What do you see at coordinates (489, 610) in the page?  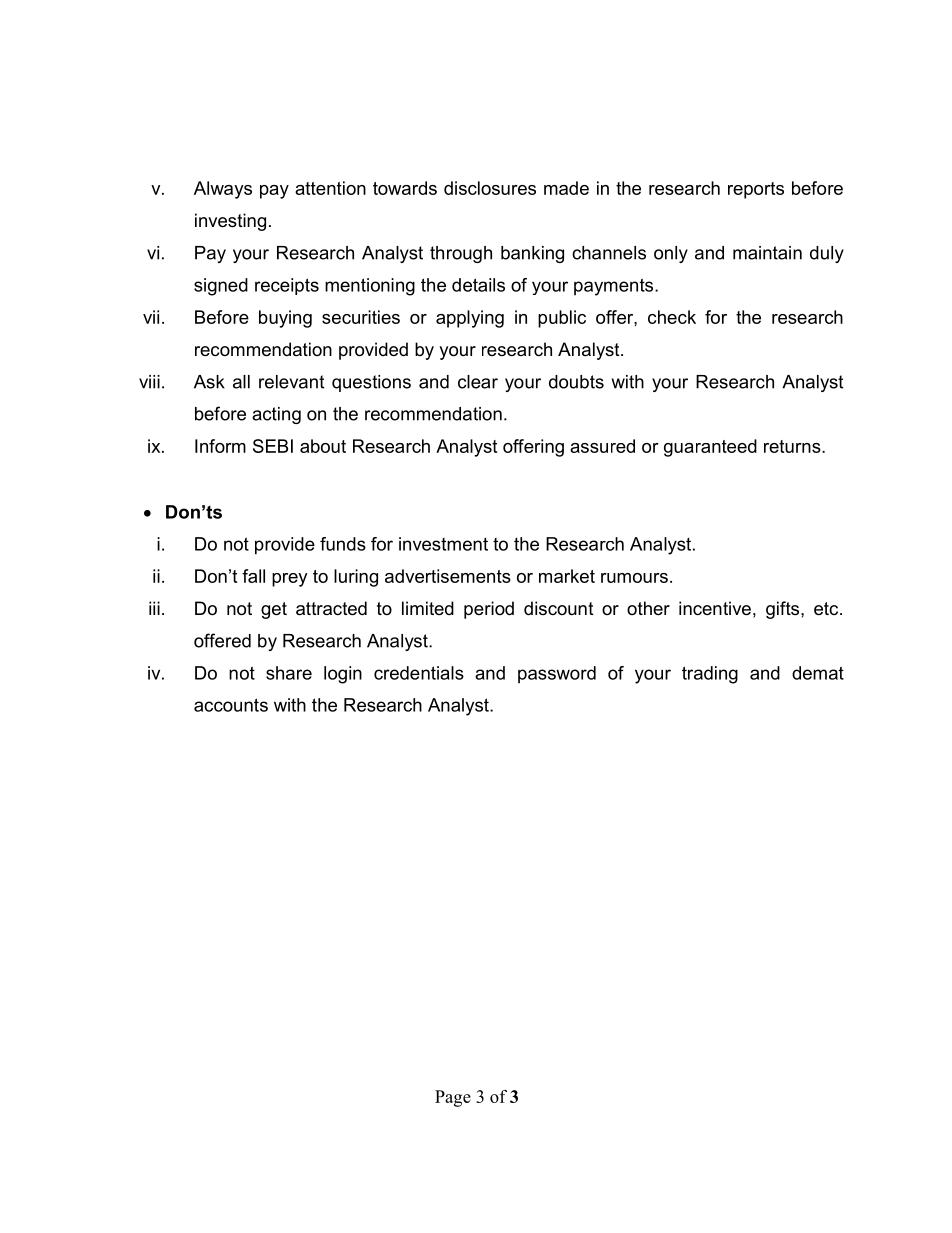 I see `period` at bounding box center [489, 610].
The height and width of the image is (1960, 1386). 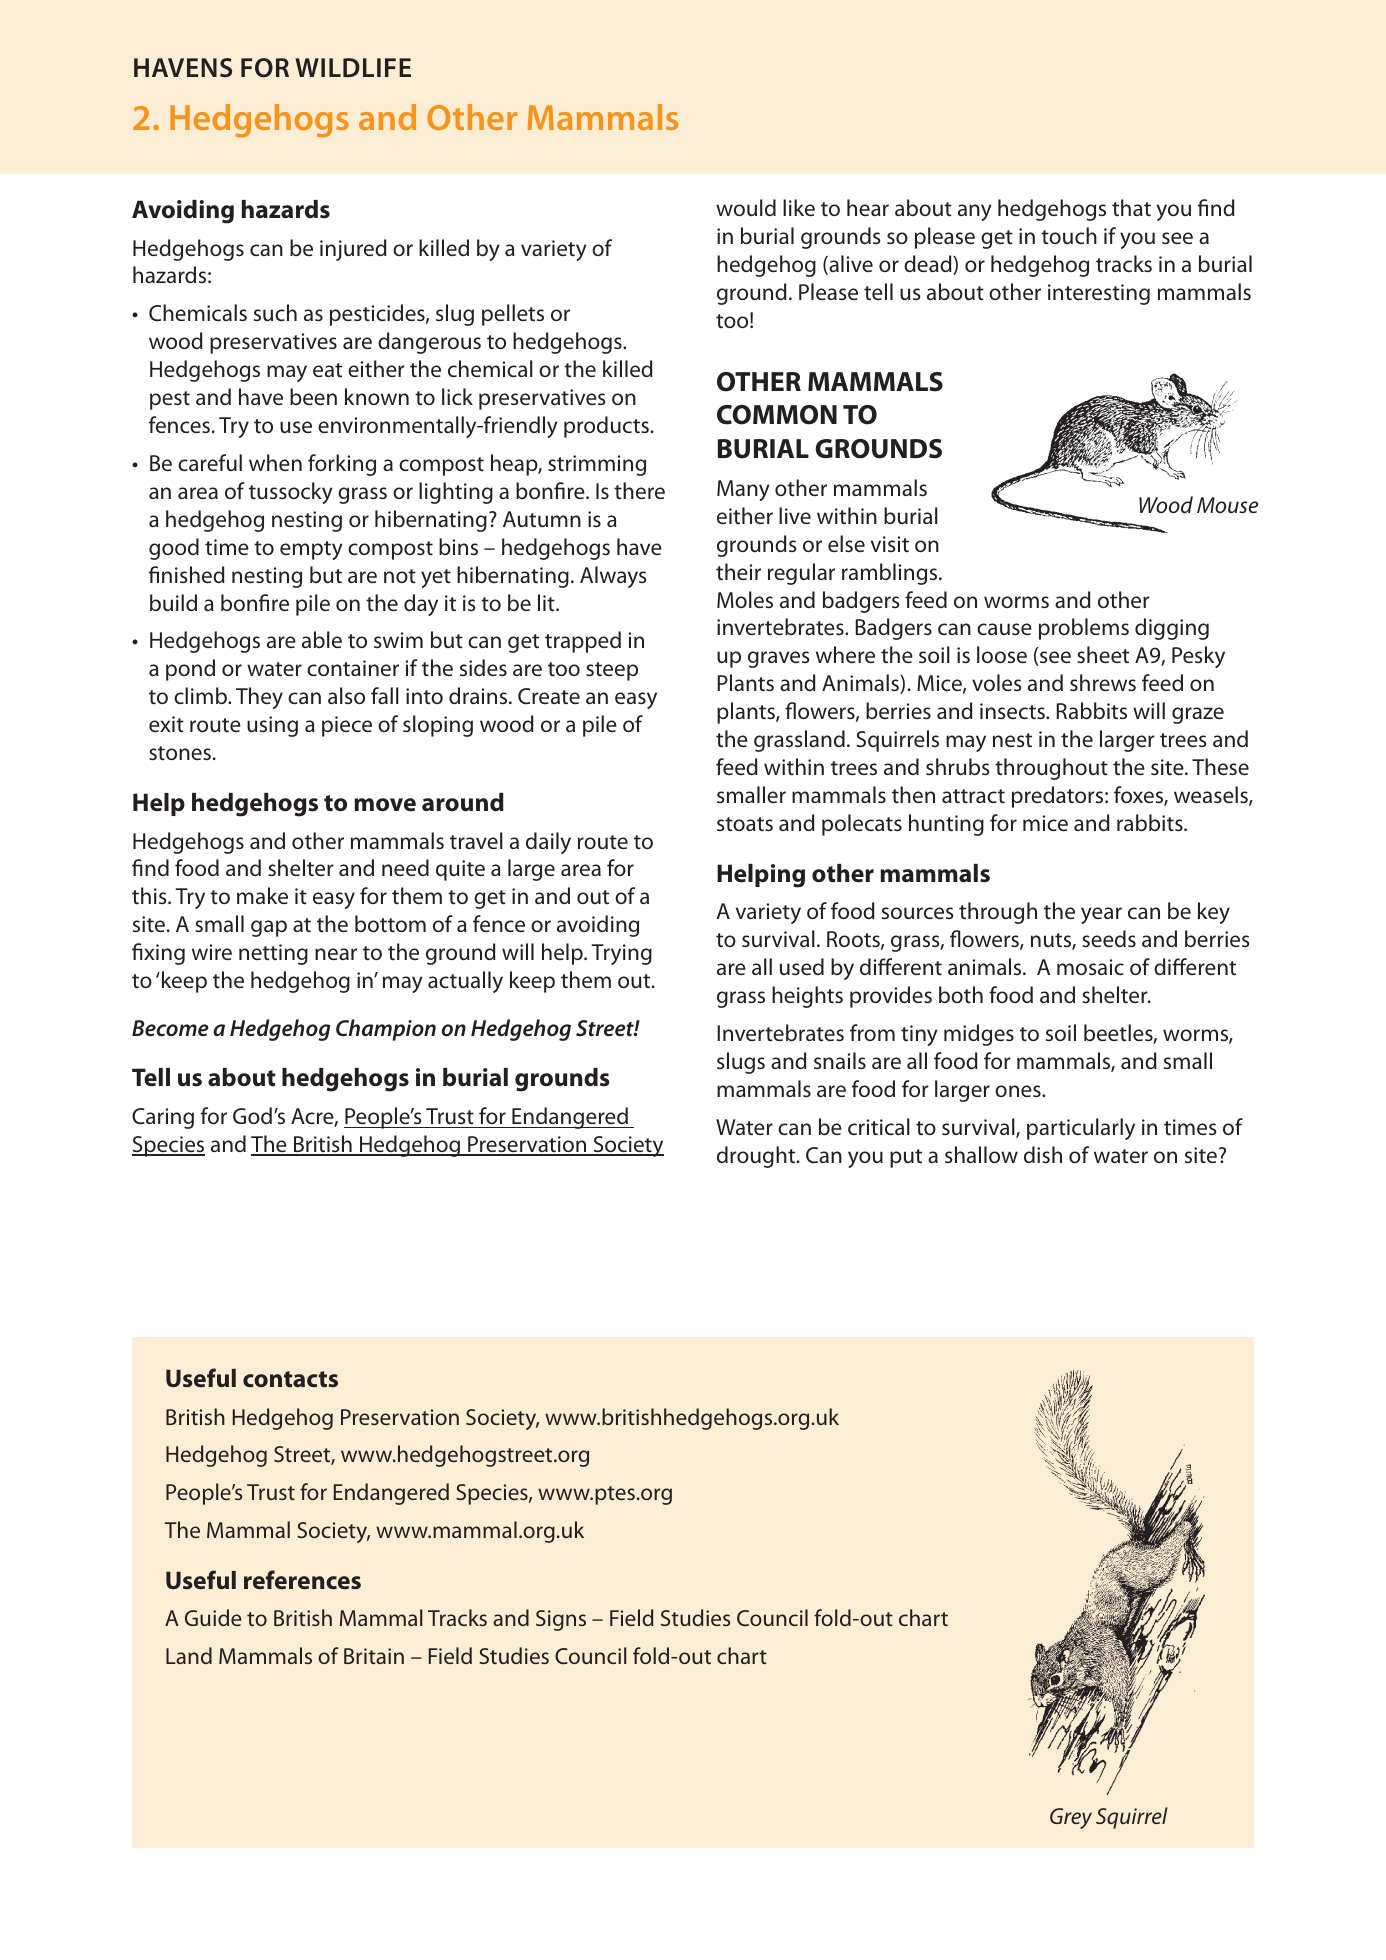 What do you see at coordinates (639, 491) in the image?
I see `there` at bounding box center [639, 491].
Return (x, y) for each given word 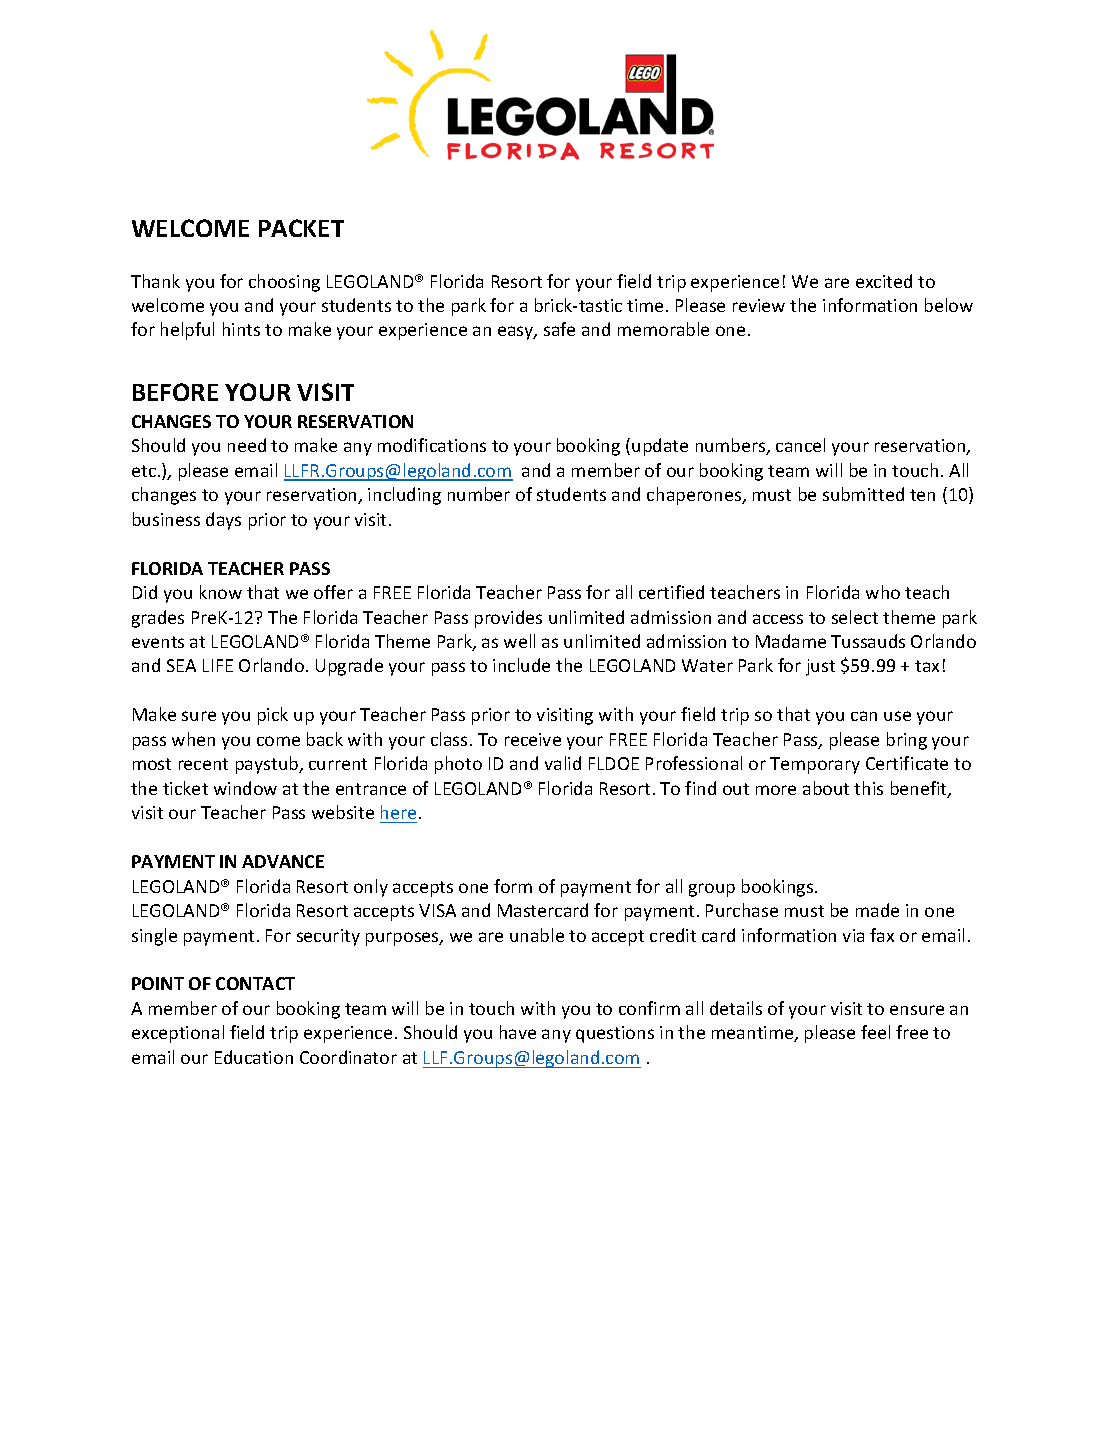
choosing (284, 283)
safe (559, 329)
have (518, 1032)
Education (254, 1057)
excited (884, 281)
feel (875, 1032)
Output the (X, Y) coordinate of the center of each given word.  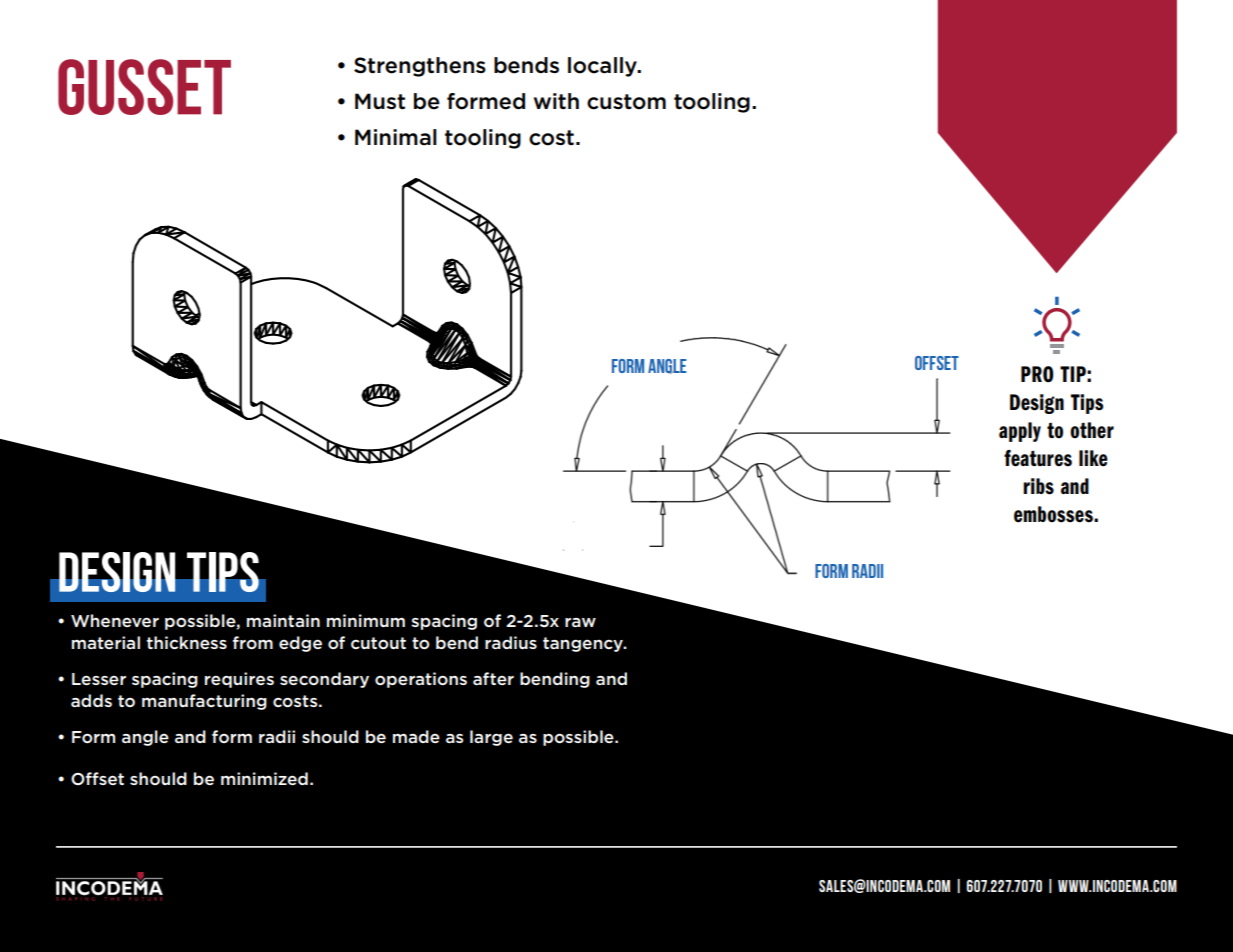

◆ **Written task**
Copy the data from the line containing "Education (254, 1057)" through the end of the data, both included, and substitute "thrilled" for "excited" while keeping everything else the same. Leave the pictures out.

◆ **Result**
Education (254, 1057)
thrilled (884, 281)
feel (875, 1032)
Output the (X, Y) coordinate of the center of each given word.  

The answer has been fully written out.